Ce montant exceptionnel a nécessité une dérogation ministérielle approuvée par le Premier ministre de l’époque, Sir Keir Starmer.
La sortie de Whitehall de l’ancien haut fonctionnaire Chris Wormald s’est conclue par un règlement financier sans précédent. D’après les comptes officiels du Cabinet Office, le montant total versé s’élève précisément à 859 496 livres sterling. Cette somme dépasse largement les indemnités habituelles et a obligé l’administration à obtenir une approbation spéciale au plus haut niveau de l’État.
Une dérogation ministérielle pour valider l’enveloppe de Chris Wormald
L’ampleur du chèque a nécessité des démarches administratives exceptionnelles. Cat Little, la secrétaire permanente du Cabinet Office, a dû solliciter une directive ministérielle formelle auprès de Sir Keir Starmer en février pour contourner les strictes règles de gestion budgétaire. Dans sa correspondance adressée au chef du gouvernement, la haute fonctionnaire a admis que l’enveloppe proposée était supérieure à ce que Sir Chris Wormald pouvait contractuellement prétendre.

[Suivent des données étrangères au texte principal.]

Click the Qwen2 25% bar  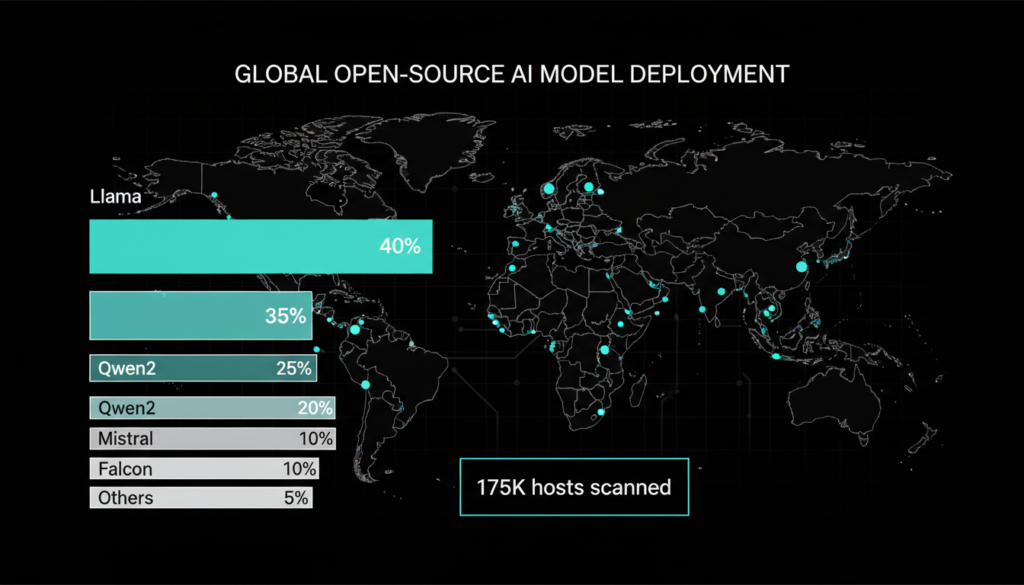point(202,368)
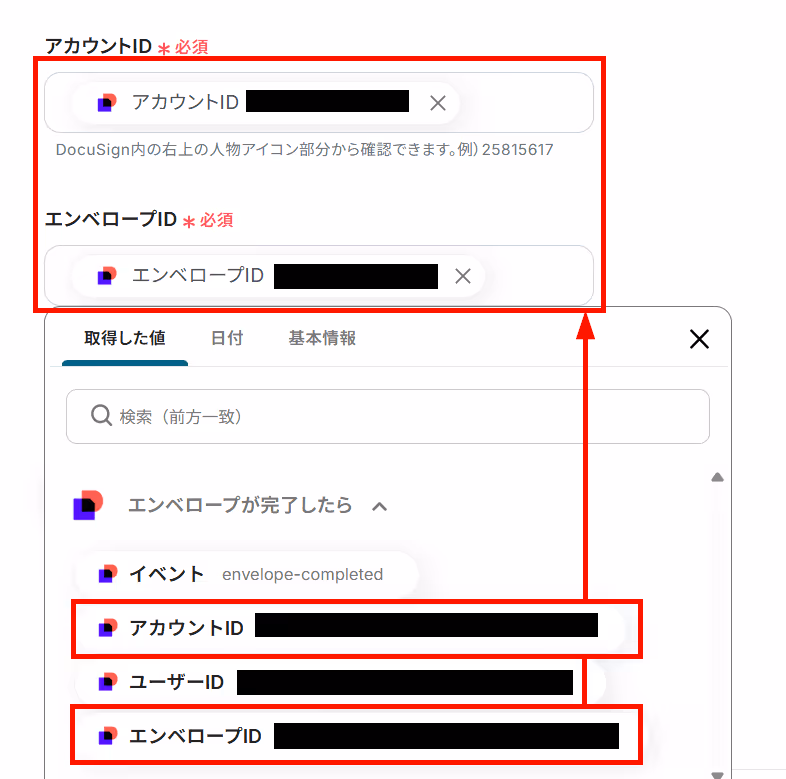Viewport: 786px width, 779px height.
Task: Switch to the 日付 tab
Action: click(227, 338)

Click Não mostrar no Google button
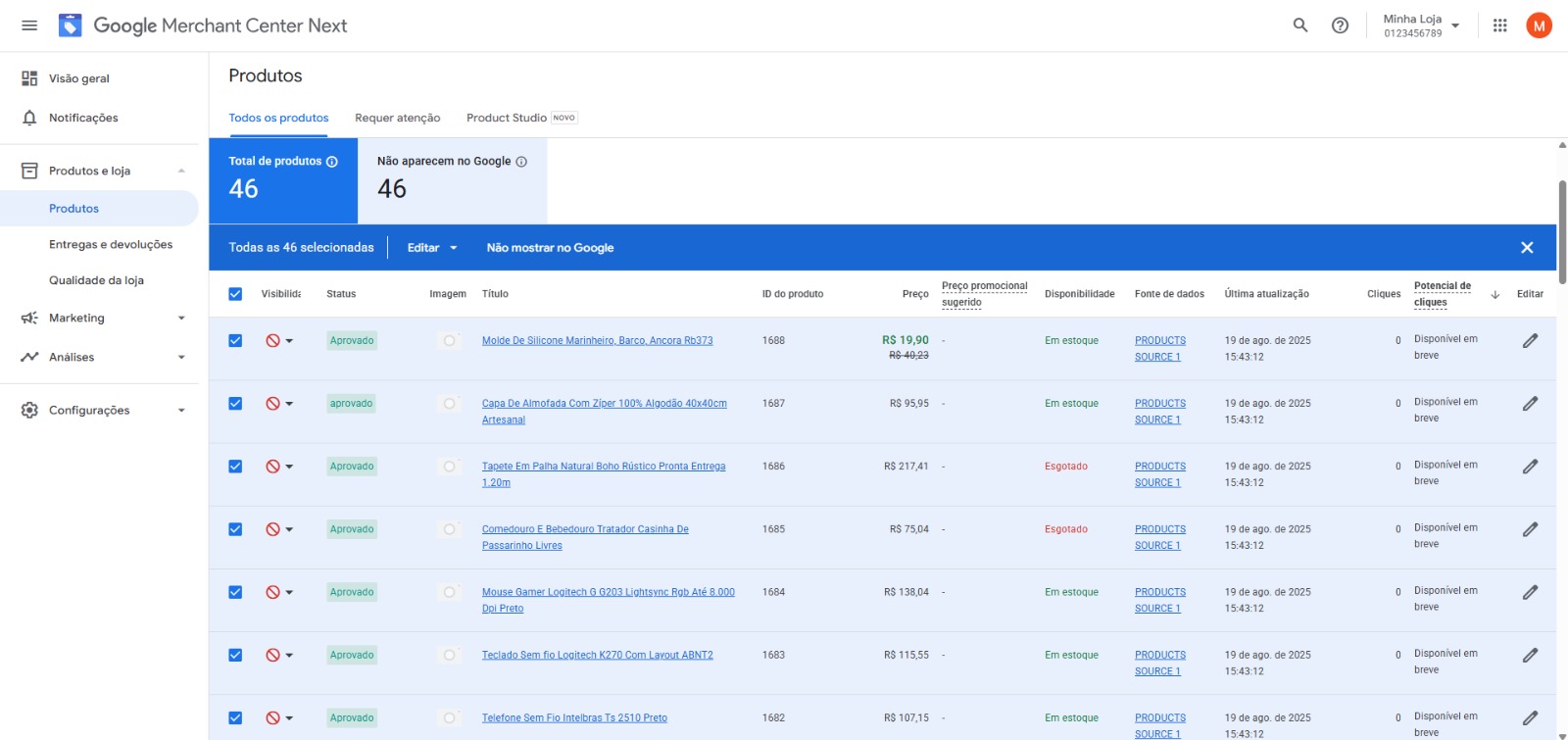550,248
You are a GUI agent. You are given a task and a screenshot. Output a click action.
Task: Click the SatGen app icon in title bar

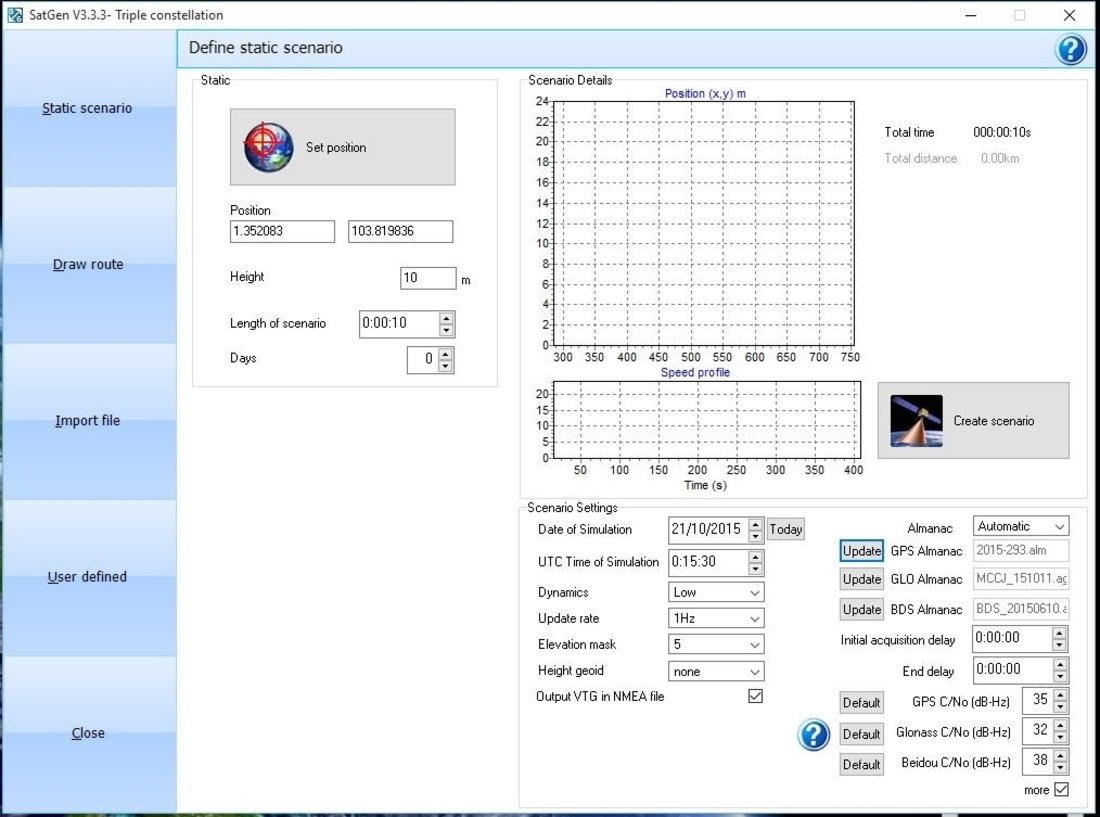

Pour justifier cette décision malgré les réticences liées à la bonne utilisation des deniers publics, la secrétaire permanente a invoqué la nécessité de clore rapidement le dossier. Elle a estimé qu’un tel accord était nécessaire étant donné qu’il s’agit d’un départ d’un rôle unique de premier plan qui a été convenu dans des délais très brefs, tout en soulignant l’importance d’éviter toute distraction préjudiciable à l’action gouvernementale.
La composition détaillée de l’indemnité et la question des retraites
Les documents comptables détaillent précisément la répartition de cette somme record. Le total se compose de contractual compensation
à hauteur de 332 897 livres sterling et de additional severance
représentant 526 598 livres sterling.
Une grande partie de ce pactole a servi à compenser l’interruption prématurée de la carrière publique de Lord Wormald et à combler ses cotisations de retraite. Les notes explicatives précisent que l’ancien secrétaire du Cabinet a choisi de percevoir son versement de retraite par anticipation, et que la majeure partie de l’indemnité a permis de lui garantir la valeur intégrale de ses droits à taux plein, évitant ainsi la décote applicable en cas de liquidation anticipée.
Le versement intègre également une compensation financière pour une période de réserve obligatoire. En tant qu’ancien secrétaire du Cabinet, l’intéressé disposait d’un accès privilégié à des informations sensibles touchant à la sécurité nationale, à la politique étrangère et à l’économie britannique. Son traitement annuel pour la période allant du 1er avril 2025 au 13 février s’est établi entre 210 000 et 215 000 livres sterling, portant son revenu total sur l’exercice à plus d’un million de livres.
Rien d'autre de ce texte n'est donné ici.